Berdasarkan uraian mengenai teori pembelajaran Communicative

Competence Celce-Murcia di atas, dapat disimpulkan bahwa Model

dan sampel garis besar pelajaran yang disajikan tersebut menunjukkan bahwa isi kursus bahasa dengan kompetensi komunikatif sebagai sasaran tujuannya harus diambil dari linguistik, antropologi budaya, sosiolinguistik, dan daerah lain yang relevan dari ilmu-ilmu sosial dan sastra. Semua tujuan pembelajaran diskrit seperti suara, kata, atau struktur gramatikal harus disajikan melalui wacana kontekstual yang kaya, membahas tujuan konten dalam konteks yang berarti bagi peserta didik. Bahan ajar harus berpusat pada peserta didik dan memberikan kesempatan untuk melakukan komunikasi saat tugas-tugas belajar butuh interaktif bila memungkinkan (kerja berpasangan, kerja kelompok, dan bermain peran,).
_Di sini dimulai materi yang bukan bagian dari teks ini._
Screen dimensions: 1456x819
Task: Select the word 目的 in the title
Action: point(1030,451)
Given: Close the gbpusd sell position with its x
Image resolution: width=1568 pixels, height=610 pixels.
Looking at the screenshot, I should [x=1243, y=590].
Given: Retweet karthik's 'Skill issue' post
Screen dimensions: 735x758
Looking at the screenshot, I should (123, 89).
Beberapa contoh tugas dan kegiatan yang dirancang untuk mendorong interaksi adalah sebagai berikut:

• Memunculkan informasi atau pendapat melalui kontak telepon (panggilan pura-pura jika diperlukan) atau pesan e-mail dalam bahasa sasaran;

• Mendapatkan informasi dengan mewawancarai seseorang atau survei sekelompok orang dalam bahasa sasaran (menggunakan teman sekelas dan guru, jika perlu);

• Meringkas intisari dari segmen wacana dengan pasangan;

• Bermain peran satu rancangan tindak tutur (misalnya meminta maaf untuk kehilangan sebuah buku yang teman Anda pinjamkan kepada Anda), barangkali mengembangkan naskah untuk melakonkan suasana di dalam kelas.
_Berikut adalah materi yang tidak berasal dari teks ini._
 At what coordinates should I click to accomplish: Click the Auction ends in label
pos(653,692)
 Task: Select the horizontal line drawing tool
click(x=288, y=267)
• Mengembangkan/menulis sebuah iklan (sebagai tugas kelompok) untuk menjual produk tertentu dalam bahasa sasaran; ini harus dilakukan setelah sampel iklan-bahasa sasaran yang otentik telah diperiksa dan dibahas.
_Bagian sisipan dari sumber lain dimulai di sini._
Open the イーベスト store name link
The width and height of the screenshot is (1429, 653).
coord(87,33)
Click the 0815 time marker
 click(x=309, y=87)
Menulis dan menerbitkan ‘newsletter’ kelas pada perbedaan budaya antara masyarakat bahasa sasaran dan masyarakat bahasa pertama; Penelitian akan dilakukan dengan presentasi lisan dan draft tertulis dari laporan/esai diikuti oleh umpan balik dan revisi sebelum diterbitkan.

Model yang diusulkan jelas memiliki keterbatasan. Model harus dinamis, namun dalam bentuk yang terkini, terlihat statis. Celce-Murcia meminta dan menyarankan untuk membayangkan versi organik dari model mana masing-masing komponen dapat memperluas atau kontrak tergantung pada tujuan pedagogis dan kebutuhan pelajar. Ini berarti bahwa penerapan model ini relatif daripada mutlak. McGroarty (1984) benar menunjukkan bahwa 'komunikatif kompetensi' bisa memiliki arti yang berbeda tergantung pada sasaran peserta didik dan pada tujuan pedagogis dalam konteks tertentu. Dalam perjalanan dari analisis kebutuhan menyeluruh dan proses pengembangan kurikulum, model seperti yang diusulkan harus disesuaikan dengan kebutuhan komunikatif peserta didik.

Celce-Murcia berharap bahwa model terkini dari 'komunikatif kompetensi’ yang disajikan ini dapat melayani tujuan yang sama untuk guru yang sedang mengembangkan kursus bahasa untuk pembicara (speaker) antar budaya.